# Der Boilie, wirklich der beste Karpfenköder?



## Allround-Angler (27. Oktober 2019)

Hallo zusammen,
wenn man so die Medien durchgeht, gibt es für Karpfen ja nur den einen wahren Köder, den Boilie, eine gekochte, getrocknete Teigkugel mit Ei.

Er soll weniger attraktiv sein, das heißt, man fängt weniger Karpfen als mit anderen Ködern.
Kann ich bestätigen.

Aber dafür soll er selektiv größere Karpfen fangen.
Kann ich nicht bestätigen, Pellets oder Getreide/ Hülsenfrüchte brachten mindestens genauso große Fische. Beifänge von Weißfischen (Döbel, Barbe) kamen genauso vor.

Meine Erfahrung im kleinen Fluß beruht dabei auch schon auf ein paar Jahren, selbstgedrehte waren etwas besser als gekaufte, aber es lief sehr zäh. Trotz 3-4-maligem Vorfüttern.

Es würde mich sehr interessieren, wie Eure Erfahrungen dazu sind,

Gruß und Petri,
Ingo


----------



## Seele (27. Oktober 2019)

Der Platz fängt den Fisch, nicht der Köder. Man kann das nicht pauschalisieren


----------



## Hecht100+ (27. Oktober 2019)

Allround-Angler schrieb:


> Es würde mich sehr interessieren, wie Eure Erfahrungen dazu sind


Stimme dir eindeutig zu, Pellets haben bei mir mehr Fische gebracht als Boilies, Beifänge wie Schleien, Brassen oder große Weißfische gab es auch nur auf Pellets,  der größte Karpfen war aber auf Boilie. Habe aber nur mit gekauften geangelt.



Seele schrieb:


> Der Platz fängt den Fisch, nicht der Köder. Man kann das nicht pauschalisieren


Kann ich so nicht sagen, da ich nicht vorfüttere oder einen Futterplatz anlege, höchstens noch 5 Pellets oder Boilies mit PVA an den Haken binde. Und die Ruten liegen nebeneinander. Und Pellets haben bei mir ca. 75 % der Fische gebracht, bei gleichzeitigen Ausbringen von Pellets- und Boilieruten.


----------



## fishhawk (27. Oktober 2019)

Hallo,

der Köder ist nur einer von mehreren Faktoren, die den Erfolg ausmachen.

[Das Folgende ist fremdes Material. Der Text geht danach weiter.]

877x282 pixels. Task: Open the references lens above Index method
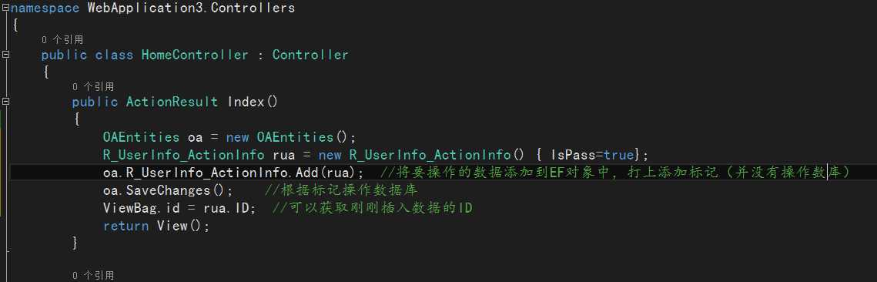pos(93,87)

Und den Köder "Boilie" kann man auch nicht pauschalisieren. Da gibt es zu viele verschiedene Ausführungen.

Karpfen kann man zu unterschiedlichen Zeiten mit unterschiedlichen Ködern und Montagen fangen.

Kommt immer auf die jeweilige Situation am Gewässer an. Und selbst am gleichen Gewässer kann das über s Jahr immer mal wieder anders aussehen.

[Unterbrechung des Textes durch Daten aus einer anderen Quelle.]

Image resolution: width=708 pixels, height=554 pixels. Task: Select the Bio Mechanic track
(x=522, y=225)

Wer sehr lange Distanzen fischt und tagelang am Wasser auf den entscheidenden  Biss warten will, kommt um Boilies kaum herum.

Wer mehr auf Action steht, der wird wesentlich flexibler mit Köder und Anbietetechnik agieren.


----------



## Dorschbremse (27. Oktober 2019)

Natürlich könnt man sich jetzt für Köder x oder y in die Brust werfen und sagen - DER ist ne absolute "Bank" für mich und garantiert den Fang.... 

Aber ich bin da bereits vor etlichen Jahren ruhiger oder auch demütiger geworden- da bin ich von einem Altsemester mit seinen in Rote Beete- Saft eingelegten Kartoffeln nach Strich und Faden vorgeführt worden... 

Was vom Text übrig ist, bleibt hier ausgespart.